* [Exercise task] Copy the rows below word for word, starting at the line that contains "Task: Click the Zoom histogram button" and ending with the line that contains "click(x=275, y=479)".

* [Supplied entries]
┄┄┄┄┄┄┄┄┄┄┄┄┄┄┄┄┄┄┄┄

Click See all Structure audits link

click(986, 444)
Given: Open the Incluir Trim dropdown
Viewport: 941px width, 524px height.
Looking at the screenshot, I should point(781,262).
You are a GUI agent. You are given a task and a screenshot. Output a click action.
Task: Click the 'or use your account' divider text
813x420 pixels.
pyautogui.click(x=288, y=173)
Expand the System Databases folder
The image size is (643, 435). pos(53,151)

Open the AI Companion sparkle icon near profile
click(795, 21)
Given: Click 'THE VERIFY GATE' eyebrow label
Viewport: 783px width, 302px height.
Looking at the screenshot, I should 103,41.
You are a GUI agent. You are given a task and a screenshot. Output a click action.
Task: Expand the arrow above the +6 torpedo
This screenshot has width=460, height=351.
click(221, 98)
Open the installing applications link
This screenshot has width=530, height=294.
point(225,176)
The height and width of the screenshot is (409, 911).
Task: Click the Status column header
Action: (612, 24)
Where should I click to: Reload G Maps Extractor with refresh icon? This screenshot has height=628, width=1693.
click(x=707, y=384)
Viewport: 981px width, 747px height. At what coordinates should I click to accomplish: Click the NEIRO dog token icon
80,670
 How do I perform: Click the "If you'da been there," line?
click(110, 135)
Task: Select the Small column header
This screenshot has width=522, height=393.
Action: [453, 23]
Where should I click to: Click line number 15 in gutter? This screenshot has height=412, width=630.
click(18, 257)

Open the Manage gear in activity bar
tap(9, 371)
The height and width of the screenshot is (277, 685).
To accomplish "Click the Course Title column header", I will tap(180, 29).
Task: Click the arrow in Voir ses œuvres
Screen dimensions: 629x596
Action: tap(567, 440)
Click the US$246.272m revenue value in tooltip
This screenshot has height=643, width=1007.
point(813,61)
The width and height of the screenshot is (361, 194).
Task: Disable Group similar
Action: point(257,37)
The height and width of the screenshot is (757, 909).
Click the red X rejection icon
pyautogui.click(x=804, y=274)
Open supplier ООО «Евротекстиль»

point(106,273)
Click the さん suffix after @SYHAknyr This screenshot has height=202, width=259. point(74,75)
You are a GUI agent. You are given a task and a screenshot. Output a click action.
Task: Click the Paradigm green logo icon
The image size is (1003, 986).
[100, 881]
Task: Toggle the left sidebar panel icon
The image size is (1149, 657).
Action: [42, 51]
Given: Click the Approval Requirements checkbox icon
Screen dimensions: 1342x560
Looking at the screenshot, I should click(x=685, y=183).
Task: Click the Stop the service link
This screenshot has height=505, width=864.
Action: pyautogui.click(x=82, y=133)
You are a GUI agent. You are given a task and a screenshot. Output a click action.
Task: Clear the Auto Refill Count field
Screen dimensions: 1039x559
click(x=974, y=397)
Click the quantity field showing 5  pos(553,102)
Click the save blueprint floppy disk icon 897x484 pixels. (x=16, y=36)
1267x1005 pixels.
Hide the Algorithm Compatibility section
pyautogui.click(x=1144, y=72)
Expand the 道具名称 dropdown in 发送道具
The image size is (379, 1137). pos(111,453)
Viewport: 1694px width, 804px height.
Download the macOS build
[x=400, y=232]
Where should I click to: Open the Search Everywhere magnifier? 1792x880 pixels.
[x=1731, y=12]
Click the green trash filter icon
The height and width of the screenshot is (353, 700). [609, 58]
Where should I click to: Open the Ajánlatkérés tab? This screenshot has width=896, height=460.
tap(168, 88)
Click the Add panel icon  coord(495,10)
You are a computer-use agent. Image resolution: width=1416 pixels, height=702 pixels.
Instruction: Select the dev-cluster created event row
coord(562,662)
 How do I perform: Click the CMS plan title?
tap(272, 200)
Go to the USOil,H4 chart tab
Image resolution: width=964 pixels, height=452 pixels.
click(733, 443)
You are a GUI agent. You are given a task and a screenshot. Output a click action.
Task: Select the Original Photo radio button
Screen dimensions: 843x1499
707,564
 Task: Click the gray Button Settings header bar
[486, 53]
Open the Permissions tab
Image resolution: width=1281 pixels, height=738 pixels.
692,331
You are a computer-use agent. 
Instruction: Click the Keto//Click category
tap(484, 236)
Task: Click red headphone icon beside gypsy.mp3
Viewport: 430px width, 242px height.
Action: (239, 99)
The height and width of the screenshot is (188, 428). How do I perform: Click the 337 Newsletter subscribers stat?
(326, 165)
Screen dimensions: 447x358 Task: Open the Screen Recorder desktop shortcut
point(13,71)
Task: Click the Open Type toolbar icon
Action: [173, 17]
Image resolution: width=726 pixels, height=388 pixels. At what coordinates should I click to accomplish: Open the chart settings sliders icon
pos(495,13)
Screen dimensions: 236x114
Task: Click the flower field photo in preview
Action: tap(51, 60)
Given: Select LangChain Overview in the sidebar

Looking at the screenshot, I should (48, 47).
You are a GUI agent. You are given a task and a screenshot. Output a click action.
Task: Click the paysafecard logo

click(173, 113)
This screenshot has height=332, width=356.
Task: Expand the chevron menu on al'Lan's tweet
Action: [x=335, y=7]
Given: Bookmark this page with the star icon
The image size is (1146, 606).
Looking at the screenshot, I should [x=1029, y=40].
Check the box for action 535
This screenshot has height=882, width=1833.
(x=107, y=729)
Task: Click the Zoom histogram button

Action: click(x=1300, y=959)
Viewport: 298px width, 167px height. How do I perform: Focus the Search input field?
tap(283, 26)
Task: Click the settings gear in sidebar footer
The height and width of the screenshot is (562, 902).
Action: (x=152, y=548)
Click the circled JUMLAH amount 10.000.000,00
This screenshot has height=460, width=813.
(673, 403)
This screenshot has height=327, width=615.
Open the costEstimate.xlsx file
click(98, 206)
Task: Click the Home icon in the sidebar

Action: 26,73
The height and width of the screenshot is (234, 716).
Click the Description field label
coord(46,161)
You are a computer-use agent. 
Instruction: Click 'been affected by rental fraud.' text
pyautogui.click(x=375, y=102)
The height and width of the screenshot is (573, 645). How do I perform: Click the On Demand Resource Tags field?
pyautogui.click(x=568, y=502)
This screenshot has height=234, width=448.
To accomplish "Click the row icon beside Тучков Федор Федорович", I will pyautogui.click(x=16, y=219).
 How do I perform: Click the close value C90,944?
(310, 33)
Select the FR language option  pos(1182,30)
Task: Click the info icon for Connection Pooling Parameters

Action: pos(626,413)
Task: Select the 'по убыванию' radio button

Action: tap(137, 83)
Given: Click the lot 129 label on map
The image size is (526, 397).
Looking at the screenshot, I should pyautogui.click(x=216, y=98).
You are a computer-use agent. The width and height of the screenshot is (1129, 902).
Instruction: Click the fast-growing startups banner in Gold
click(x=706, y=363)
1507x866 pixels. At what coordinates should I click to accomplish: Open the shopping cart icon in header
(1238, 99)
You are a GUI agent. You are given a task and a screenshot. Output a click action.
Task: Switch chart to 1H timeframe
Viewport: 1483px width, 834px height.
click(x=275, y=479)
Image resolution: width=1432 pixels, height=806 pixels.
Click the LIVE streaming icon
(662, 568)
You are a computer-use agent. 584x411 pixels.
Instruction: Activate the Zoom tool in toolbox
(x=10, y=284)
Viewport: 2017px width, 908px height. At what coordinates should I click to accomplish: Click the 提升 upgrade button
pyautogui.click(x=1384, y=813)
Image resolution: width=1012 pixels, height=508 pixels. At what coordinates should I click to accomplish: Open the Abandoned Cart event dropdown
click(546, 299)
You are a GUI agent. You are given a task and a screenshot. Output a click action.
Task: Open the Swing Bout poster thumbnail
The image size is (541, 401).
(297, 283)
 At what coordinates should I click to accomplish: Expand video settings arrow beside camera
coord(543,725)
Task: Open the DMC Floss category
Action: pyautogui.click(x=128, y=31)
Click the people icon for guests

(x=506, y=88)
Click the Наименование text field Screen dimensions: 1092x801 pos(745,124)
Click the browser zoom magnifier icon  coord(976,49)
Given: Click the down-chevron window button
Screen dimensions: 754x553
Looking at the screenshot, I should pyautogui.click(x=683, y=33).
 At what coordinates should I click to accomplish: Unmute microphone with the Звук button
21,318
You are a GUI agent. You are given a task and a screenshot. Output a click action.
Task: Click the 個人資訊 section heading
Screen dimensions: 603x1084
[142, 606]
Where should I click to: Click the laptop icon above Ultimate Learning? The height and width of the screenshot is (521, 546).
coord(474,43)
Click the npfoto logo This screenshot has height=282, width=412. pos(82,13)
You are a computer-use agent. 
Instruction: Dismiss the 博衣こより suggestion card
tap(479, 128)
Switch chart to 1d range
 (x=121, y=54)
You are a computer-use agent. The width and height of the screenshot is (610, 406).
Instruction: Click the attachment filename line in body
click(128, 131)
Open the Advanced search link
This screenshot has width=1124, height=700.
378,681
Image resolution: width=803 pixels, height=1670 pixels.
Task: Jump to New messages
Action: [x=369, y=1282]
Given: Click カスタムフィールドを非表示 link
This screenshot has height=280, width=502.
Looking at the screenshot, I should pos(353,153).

┄┄┄┄┄┄┄┄┄┄┄┄┄┄┄┄┄┄┄┄

* [Complete output]
Task: Click the Zoom histogram button

Action: click(x=1300, y=959)
Viewport: 298px width, 167px height. How do I perform: Focus the Search input field?
tap(283, 26)
Task: Click the settings gear in sidebar footer
The height and width of the screenshot is (562, 902).
Action: (x=152, y=548)
Click the circled JUMLAH amount 10.000.000,00
This screenshot has height=460, width=813.
(673, 403)
This screenshot has height=327, width=615.
Open the costEstimate.xlsx file
click(98, 206)
Task: Click the Home icon in the sidebar

Action: 26,73
The height and width of the screenshot is (234, 716).
Click the Description field label
coord(46,161)
You are a computer-use agent. 
Instruction: Click 'been affected by rental fraud.' text
pyautogui.click(x=375, y=102)
The height and width of the screenshot is (573, 645). How do I perform: Click the On Demand Resource Tags field?
pyautogui.click(x=568, y=502)
This screenshot has height=234, width=448.
To accomplish "Click the row icon beside Тучков Федор Федорович", I will pyautogui.click(x=16, y=219).
 How do I perform: Click the close value C90,944?
(310, 33)
Select the FR language option  pos(1182,30)
Task: Click the info icon for Connection Pooling Parameters

Action: pos(626,413)
Task: Select the 'по убыванию' radio button

Action: tap(137, 83)
Given: Click the lot 129 label on map
The image size is (526, 397).
Looking at the screenshot, I should pyautogui.click(x=216, y=98).
You are a computer-use agent. The width and height of the screenshot is (1129, 902).
Instruction: Click the fast-growing startups banner in Gold
click(x=706, y=363)
1507x866 pixels. At what coordinates should I click to accomplish: Open the shopping cart icon in header
(1238, 99)
You are a GUI agent. You are given a task and a screenshot. Output a click action.
Task: Switch chart to 1H timeframe
Viewport: 1483px width, 834px height.
click(x=275, y=479)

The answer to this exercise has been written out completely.